Background: Ambulatory electrocardiographic (ECG) monitoring is the standard to screen for high-risk arrhythmias. We evaluated the clinical utility of a novel, leadless electrode, single-patient-use ECG monitor that stores up to 14 days of a continuous recording to measure the burden and timing of potentially high-risk arrhythmias.

Methods: We examined data from 122,815 long term continuous ambulatory monitors (iRhythm ZIO® Service, San Francisco) prescribed from 2011 to 2013 and categorized potentially high-risk arrhythmias into two types: (1) ventricular arrhythmias including non-sustained and sustained ventricular tachycardia and (2) bradyarrhythmias including sinus pauses >3 s, atrial fibrillation pauses >5 s, and high-grade heart block (Mobitz Type II or third-degree heart block).

Results: Of 122,815 ZIO® recordings, median wear time was 9.9 (IQR 6.8–13.8) days and median analyzable time was 9.1 (IQR 6.4–13.1) days. There were 22,443 (18.3 %) with at least one episode of non-sustained ventricular tachycardia (NSVT), 238 (0.2 %) with sustained VT, 1766 (1.4 %) with a sinus pause >3 s (SP), 520 (0.4 %) with a pause during atrial fibrillation >5 s (AFP), and 1486 (1.2 %) with high-grade heart block (HGHB).
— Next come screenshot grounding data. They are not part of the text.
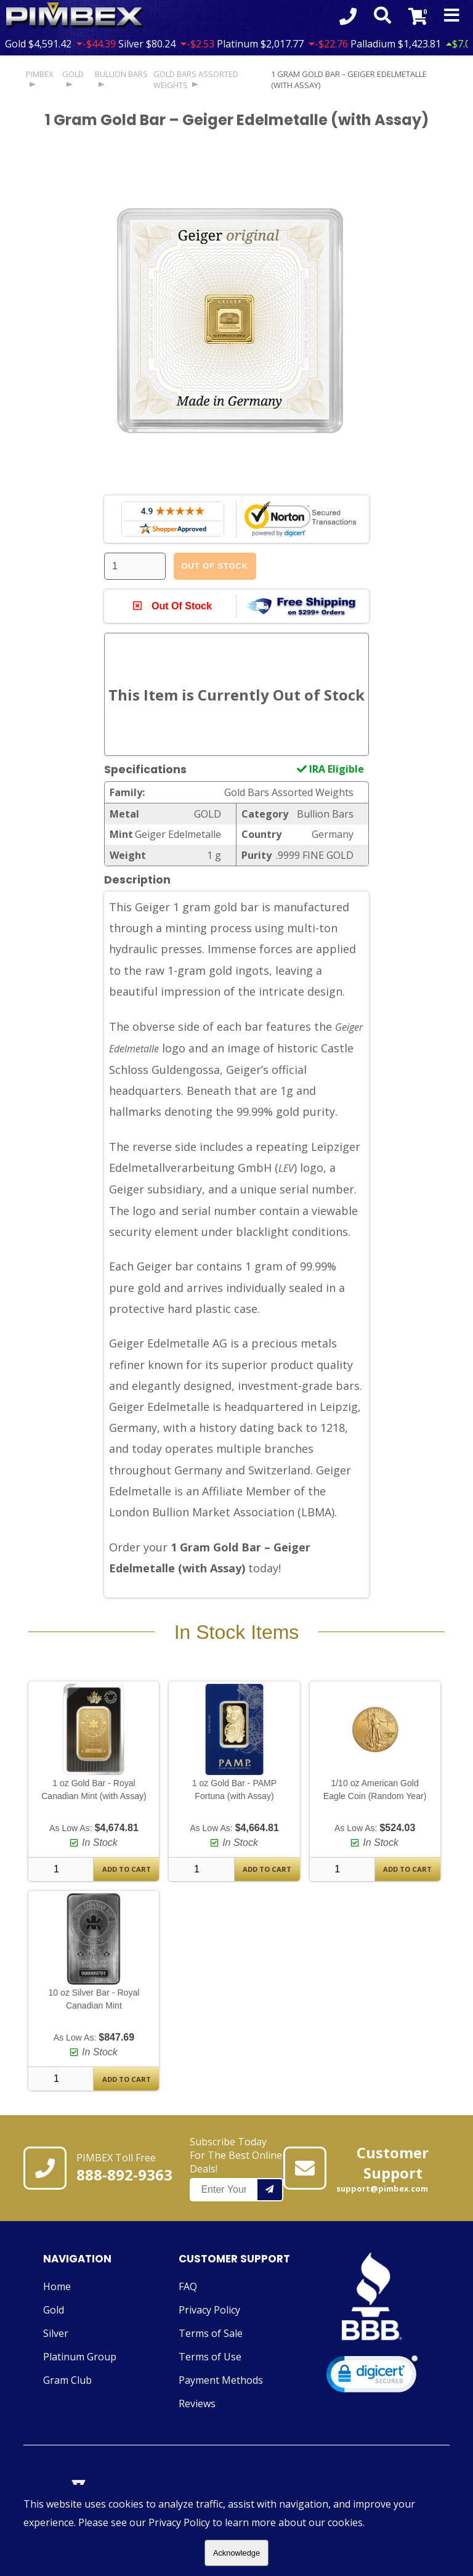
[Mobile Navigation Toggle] (451, 16)
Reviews (197, 2404)
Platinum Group (79, 2357)
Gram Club (67, 2380)
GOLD (73, 73)
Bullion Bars (121, 73)
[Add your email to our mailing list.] (270, 2190)
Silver (55, 2334)
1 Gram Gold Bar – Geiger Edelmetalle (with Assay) (349, 79)
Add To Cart (126, 1870)
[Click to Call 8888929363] (346, 16)
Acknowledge (236, 2553)
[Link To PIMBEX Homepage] (75, 15)
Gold (53, 2310)
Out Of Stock (215, 566)
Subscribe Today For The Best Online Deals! (236, 2168)
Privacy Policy (209, 2310)
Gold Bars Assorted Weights (195, 79)
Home (57, 2287)
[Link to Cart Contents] (416, 16)
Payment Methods (221, 2380)
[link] (372, 2378)
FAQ (188, 2287)
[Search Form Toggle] (381, 16)
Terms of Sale (211, 2334)
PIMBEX (39, 73)
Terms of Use (210, 2357)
Median time to first arrhythmia was 74 h (IQR 26–149 h) for NSVT, 22 h (IQR 5–73 h) for sustained VT, 22 h (IQR 7–64 h) for SP, 31 h (IQR 11–82 h) for AFP, and 40 h (SD 10–118 h) for HGHB.

Conclusions: A significant percentage of potentially high-risk arrhythmias are not identified within 48-h of ambulatory ECG monitoring. Longer-term continuous ambulatory ECG monitoring provides incremental detection of these potentially clinically relevant arrhythmic events.